(photo by the Onion)
Pharmaceutical sites aren’t just brochure-ware any more. As the world goes online so are it’s patients. They are flocking to sites for information and access when they cannot get to a doctor or when they are curious about their condition. So how should Pharma sites speak to their audience? Should they follow the traditional path, or embrace the new methods of design and interaction?
Since medicinal practices began patients have always referred to the knowledge of their medical providers for recommendations on the method of healing. And why not? That’s why doctors have gone through all that schooling and training and that’s why they have dedicated their lives to helping others. But what if that patient is informed? What if they knew what’s out there, what’s worked for others that suffer from the same ailments? That is the direction online pharma campaigns are going. Just like many other categories, agencies are pushing Pharma campaigns into the realm of social media, social marketing. It makes sense… this is where the patients are. They are trying to gain access to resources and with the time that they get to have face time with their MD down to an average of 12 minutes they really feel a lack of control over their health. WebMD has roughly 20 million unique visitors a month . This tells us that patients are stepping out on their own to find the information they seek. Now, this is not meant to be an endorsement of self-diagnosis. On the contrary patients should be seeking these sites out once they know their course of treatment.
Once a patient finds a site that they are either referred to by their MD or via searches or even by visiting sites like WebMD for more information they need to be treated as information seekers. The designs of these sites if they are sponsored by a drug should be inviting and they should offer the visitor relevant information. A good example of this is the site for DUAC Topical Gel. Starting with a print campaign designed by Palio, Zemoga then began our conceptualization of the site. How would it look? What features would a user want or need? How would it fit in to the offline campaign? How would we work with the offline agency(Palio)? All these questions are at the start of a process that ultimately led us to a more user centric site and design than had really been attempted before. The drug is a topical acne treatment and thinking about the patients that would be seeking this type of treatment led us to giving them the ability to have a dialogue with each other. It was also a challenge to come up with a way for the patients to be educated about their condition. We decided to create animations (think back to those 16mm films from elementary school) that educated patients on the causes of their condition. Using something as accessible as animations to describe something so clinical was very successful for the site and it’s patients (there are even some doctors that use it as reference).
But making things easy to understand with animations isn’t the only way to interact with patients online.
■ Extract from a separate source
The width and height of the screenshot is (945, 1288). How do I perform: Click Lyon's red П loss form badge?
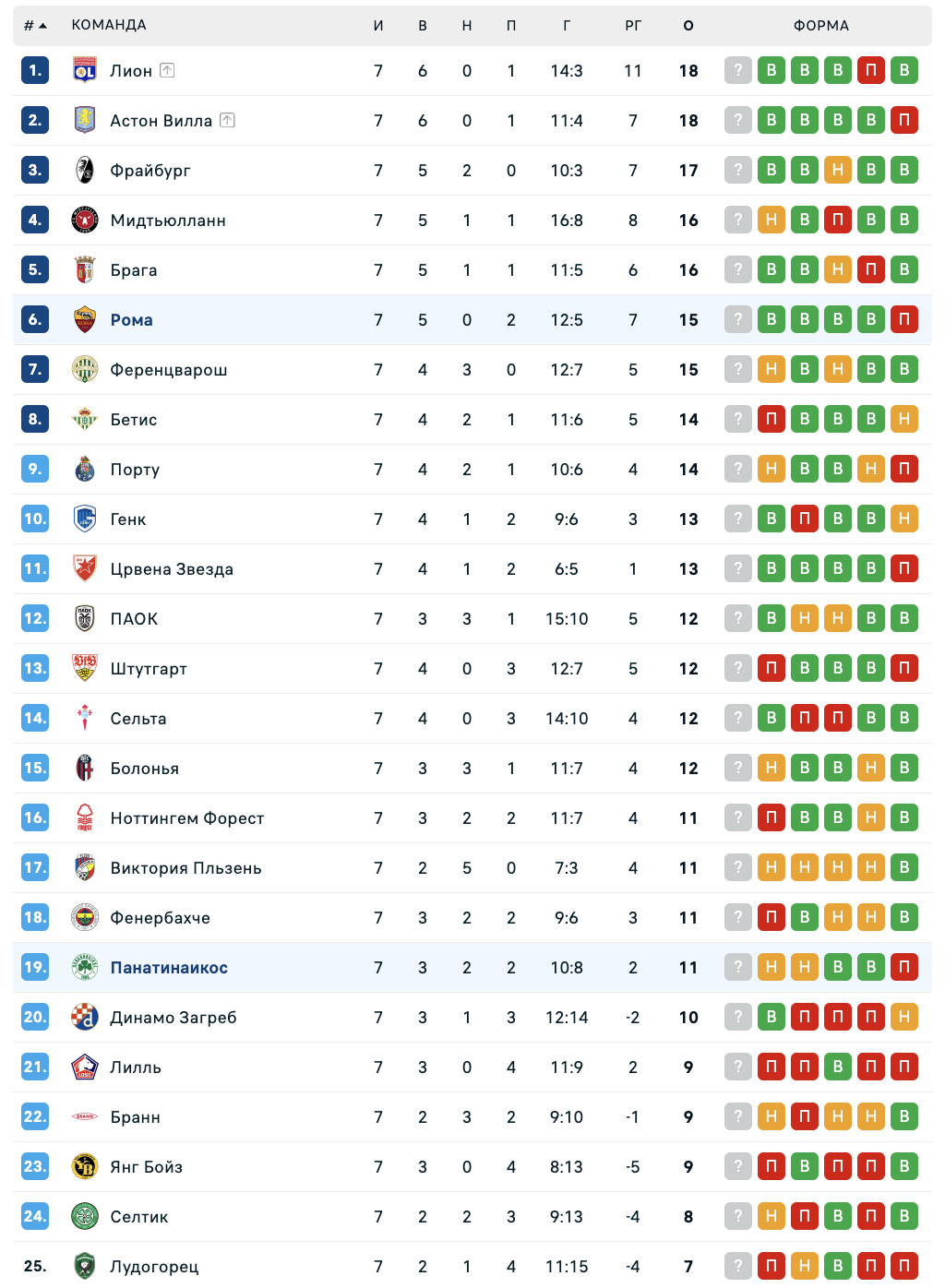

Other methods of interaction come not just in users sharing their story but in the overall experience. One way we have found to drive traffic and also increase brand awareness is with the simple time tested coupon. By giving your visitors a coupon (they still need a scrip of course) you will further endear them to your brand – because in the even a powerful prescription medicine is still a brand. The site won some awards for its animations and ease of use, but the real reward is leading the way into the digital fray for pharma online.
Animations and patient dialog are just the beginning. AR (augmented reality), social media and mobile are all there for the taking. The question is are companies (including yours) brave enough to take advantage of these opportunities?